— Task prompt —
Look below for the line holding "This screenshot has height=952, width=1270." and the line holding "Click the Upgrade". Transcribe exactly those lines and all lines between them, nothing more.

— Data —
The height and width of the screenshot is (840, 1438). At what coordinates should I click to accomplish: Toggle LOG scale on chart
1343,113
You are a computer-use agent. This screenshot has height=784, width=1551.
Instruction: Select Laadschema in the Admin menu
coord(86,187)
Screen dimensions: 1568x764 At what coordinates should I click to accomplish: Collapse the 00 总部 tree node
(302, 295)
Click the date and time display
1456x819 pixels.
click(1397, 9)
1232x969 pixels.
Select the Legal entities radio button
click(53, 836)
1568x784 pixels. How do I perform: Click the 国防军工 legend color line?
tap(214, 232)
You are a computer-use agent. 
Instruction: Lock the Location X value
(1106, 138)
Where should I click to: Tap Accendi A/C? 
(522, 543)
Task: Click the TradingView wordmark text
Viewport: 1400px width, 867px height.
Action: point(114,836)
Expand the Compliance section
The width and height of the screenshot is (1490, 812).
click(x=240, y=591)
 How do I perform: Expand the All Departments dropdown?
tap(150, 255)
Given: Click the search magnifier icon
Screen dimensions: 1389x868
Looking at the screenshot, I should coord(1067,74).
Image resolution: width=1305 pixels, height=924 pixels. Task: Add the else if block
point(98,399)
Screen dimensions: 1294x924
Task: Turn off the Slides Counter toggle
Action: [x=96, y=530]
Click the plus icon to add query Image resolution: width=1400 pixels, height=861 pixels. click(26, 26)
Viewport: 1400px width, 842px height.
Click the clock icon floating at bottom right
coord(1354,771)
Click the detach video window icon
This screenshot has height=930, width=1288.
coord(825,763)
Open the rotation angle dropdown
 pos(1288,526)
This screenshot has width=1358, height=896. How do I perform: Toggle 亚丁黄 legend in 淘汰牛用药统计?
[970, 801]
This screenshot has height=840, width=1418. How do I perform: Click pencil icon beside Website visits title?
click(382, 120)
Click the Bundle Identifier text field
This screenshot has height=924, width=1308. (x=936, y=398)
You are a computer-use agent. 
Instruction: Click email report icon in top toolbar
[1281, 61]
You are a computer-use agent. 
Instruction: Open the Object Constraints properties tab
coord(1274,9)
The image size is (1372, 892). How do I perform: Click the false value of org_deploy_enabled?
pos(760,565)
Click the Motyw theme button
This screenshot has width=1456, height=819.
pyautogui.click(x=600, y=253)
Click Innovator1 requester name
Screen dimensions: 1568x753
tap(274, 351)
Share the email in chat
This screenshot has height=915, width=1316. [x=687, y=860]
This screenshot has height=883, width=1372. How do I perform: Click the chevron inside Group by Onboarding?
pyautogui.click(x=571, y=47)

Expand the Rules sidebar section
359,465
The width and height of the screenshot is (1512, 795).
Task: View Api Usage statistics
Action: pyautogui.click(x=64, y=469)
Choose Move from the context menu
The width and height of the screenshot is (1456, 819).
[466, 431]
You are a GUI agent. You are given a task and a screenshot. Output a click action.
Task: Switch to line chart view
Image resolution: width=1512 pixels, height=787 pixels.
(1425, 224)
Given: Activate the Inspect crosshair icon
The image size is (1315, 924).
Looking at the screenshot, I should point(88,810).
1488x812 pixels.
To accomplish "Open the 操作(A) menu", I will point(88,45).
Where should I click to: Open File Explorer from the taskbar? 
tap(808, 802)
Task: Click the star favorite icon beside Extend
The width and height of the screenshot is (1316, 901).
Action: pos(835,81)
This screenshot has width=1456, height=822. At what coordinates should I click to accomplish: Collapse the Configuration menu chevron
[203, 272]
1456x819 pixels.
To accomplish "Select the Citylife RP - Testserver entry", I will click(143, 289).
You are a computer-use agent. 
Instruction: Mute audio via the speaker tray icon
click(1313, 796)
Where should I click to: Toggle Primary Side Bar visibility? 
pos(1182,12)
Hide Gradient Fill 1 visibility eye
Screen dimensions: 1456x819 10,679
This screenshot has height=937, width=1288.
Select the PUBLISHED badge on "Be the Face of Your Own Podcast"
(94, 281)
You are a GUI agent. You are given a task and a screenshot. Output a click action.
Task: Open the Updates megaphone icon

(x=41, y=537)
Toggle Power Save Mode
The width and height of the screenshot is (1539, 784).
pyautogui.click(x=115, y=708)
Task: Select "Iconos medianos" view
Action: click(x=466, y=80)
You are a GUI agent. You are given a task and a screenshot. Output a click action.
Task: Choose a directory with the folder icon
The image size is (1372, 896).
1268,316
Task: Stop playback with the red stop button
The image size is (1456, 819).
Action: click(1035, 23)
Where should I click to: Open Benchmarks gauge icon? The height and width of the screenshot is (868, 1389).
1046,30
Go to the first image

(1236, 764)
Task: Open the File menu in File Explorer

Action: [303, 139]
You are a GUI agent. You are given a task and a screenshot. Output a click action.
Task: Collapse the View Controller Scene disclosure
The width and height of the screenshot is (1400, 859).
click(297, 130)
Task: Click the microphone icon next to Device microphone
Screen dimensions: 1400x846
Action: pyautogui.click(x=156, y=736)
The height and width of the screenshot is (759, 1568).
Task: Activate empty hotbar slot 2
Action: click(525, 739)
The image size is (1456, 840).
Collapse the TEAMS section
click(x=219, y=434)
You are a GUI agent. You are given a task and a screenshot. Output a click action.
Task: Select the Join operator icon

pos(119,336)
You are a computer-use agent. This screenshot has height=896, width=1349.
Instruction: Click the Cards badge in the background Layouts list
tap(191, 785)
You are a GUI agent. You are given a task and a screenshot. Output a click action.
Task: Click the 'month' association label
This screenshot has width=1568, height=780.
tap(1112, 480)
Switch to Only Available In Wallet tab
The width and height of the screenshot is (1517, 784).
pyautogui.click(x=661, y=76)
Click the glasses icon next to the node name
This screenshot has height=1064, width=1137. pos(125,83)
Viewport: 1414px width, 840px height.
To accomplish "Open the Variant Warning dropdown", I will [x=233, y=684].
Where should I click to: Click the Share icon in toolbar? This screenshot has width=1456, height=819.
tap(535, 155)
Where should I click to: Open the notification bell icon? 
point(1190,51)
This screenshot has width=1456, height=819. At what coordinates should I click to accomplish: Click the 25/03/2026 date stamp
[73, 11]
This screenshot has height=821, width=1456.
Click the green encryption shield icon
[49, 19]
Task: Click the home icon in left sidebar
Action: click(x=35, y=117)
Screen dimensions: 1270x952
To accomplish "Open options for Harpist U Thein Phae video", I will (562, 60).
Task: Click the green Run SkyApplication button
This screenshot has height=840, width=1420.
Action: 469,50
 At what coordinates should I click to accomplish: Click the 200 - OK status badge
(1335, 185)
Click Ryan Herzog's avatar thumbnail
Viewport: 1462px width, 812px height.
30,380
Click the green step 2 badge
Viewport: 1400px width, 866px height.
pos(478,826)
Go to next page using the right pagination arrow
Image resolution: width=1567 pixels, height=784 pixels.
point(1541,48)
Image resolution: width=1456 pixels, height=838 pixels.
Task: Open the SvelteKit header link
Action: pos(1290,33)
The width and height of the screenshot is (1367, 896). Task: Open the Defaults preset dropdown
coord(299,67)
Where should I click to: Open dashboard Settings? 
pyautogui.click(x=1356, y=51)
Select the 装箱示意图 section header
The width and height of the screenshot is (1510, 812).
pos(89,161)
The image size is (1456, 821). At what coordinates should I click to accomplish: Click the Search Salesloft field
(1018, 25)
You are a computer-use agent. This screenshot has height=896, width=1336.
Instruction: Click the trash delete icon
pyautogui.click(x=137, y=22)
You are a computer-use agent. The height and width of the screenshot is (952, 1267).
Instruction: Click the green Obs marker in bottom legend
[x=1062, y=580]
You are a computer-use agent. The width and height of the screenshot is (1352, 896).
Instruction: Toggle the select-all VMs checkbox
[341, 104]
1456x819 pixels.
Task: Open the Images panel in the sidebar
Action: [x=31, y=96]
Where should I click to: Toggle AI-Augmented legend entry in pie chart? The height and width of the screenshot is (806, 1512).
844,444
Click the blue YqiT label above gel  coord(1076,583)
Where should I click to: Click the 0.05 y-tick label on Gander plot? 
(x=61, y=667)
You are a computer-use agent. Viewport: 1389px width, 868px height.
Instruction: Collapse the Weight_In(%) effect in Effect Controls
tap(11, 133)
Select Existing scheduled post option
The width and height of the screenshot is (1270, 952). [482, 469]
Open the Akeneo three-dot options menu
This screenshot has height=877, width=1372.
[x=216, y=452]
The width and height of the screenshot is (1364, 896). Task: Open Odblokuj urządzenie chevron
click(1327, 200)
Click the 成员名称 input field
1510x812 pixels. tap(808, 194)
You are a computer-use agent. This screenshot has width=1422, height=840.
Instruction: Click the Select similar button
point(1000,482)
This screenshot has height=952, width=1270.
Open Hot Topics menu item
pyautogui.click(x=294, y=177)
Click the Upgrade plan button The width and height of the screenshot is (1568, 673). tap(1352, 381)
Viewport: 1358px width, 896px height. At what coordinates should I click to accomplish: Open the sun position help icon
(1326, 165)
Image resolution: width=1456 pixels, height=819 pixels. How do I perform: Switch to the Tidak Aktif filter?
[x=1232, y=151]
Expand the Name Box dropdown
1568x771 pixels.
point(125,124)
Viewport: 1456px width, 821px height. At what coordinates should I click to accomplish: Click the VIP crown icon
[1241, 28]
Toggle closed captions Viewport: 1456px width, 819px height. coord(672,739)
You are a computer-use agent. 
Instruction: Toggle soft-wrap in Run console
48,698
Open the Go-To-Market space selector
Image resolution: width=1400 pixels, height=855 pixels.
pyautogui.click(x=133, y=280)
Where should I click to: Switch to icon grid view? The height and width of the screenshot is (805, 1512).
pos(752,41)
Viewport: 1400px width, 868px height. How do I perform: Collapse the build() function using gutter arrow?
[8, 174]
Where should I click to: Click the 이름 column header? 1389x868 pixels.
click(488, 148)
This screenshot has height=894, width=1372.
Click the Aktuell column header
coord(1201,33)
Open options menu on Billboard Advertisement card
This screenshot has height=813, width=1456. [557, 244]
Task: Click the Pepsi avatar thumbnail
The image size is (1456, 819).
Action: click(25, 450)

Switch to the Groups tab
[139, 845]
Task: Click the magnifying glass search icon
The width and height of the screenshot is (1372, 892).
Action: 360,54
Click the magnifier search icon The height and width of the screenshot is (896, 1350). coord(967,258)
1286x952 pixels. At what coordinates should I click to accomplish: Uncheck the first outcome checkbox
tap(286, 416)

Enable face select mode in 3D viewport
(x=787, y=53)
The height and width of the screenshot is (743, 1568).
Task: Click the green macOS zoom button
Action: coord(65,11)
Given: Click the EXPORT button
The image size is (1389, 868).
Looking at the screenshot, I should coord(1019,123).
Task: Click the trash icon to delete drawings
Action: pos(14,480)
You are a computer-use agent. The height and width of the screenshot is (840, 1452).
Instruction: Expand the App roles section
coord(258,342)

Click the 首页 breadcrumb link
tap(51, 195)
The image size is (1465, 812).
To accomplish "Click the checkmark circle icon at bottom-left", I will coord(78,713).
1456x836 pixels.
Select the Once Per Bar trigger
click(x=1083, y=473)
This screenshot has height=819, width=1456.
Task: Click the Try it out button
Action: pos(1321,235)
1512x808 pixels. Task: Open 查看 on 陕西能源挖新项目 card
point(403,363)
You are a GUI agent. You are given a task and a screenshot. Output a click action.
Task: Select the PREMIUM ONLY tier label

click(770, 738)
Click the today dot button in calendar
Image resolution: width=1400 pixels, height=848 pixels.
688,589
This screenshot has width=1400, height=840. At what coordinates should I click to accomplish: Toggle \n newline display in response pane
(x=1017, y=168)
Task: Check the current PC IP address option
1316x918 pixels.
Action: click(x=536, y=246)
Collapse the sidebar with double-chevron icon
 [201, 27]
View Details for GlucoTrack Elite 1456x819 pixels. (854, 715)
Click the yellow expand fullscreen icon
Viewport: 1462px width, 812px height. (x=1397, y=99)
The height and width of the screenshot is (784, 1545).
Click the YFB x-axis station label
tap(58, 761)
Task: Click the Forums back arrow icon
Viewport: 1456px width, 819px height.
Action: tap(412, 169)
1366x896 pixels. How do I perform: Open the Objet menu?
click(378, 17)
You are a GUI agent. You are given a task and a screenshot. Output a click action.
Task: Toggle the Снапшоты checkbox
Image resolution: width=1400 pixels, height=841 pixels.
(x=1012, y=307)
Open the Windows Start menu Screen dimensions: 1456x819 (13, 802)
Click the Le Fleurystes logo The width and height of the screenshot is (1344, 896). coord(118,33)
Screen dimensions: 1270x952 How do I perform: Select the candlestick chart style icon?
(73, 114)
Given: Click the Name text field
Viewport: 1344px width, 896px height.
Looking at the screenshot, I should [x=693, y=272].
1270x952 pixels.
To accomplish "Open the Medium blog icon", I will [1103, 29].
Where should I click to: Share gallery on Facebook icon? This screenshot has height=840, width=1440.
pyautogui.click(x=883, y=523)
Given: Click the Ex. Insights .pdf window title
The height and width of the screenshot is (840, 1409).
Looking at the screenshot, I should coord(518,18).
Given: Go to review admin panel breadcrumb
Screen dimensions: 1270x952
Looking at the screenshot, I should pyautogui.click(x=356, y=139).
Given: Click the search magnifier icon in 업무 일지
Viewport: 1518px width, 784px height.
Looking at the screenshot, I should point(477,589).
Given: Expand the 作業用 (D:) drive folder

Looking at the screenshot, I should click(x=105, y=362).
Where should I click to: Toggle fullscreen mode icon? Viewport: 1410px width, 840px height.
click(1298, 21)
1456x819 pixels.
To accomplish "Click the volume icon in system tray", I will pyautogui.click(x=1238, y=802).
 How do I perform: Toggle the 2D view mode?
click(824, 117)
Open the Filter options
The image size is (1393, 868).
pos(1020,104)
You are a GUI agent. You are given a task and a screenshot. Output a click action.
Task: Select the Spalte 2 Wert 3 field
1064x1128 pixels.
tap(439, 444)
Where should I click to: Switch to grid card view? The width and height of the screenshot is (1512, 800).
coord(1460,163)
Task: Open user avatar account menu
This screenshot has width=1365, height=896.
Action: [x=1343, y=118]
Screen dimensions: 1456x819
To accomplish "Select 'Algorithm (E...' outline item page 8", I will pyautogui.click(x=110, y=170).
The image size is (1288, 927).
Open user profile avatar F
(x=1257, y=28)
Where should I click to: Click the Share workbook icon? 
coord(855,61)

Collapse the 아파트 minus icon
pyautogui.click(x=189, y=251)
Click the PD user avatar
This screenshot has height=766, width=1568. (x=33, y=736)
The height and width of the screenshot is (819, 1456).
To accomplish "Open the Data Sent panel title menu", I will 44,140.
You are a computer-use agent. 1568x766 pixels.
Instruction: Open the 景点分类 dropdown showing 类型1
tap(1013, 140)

— Response to this task —
This screenshot has height=952, width=1270.
Open Hot Topics menu item
pyautogui.click(x=294, y=177)
Click the Upgrade plan button The width and height of the screenshot is (1568, 673). tap(1352, 381)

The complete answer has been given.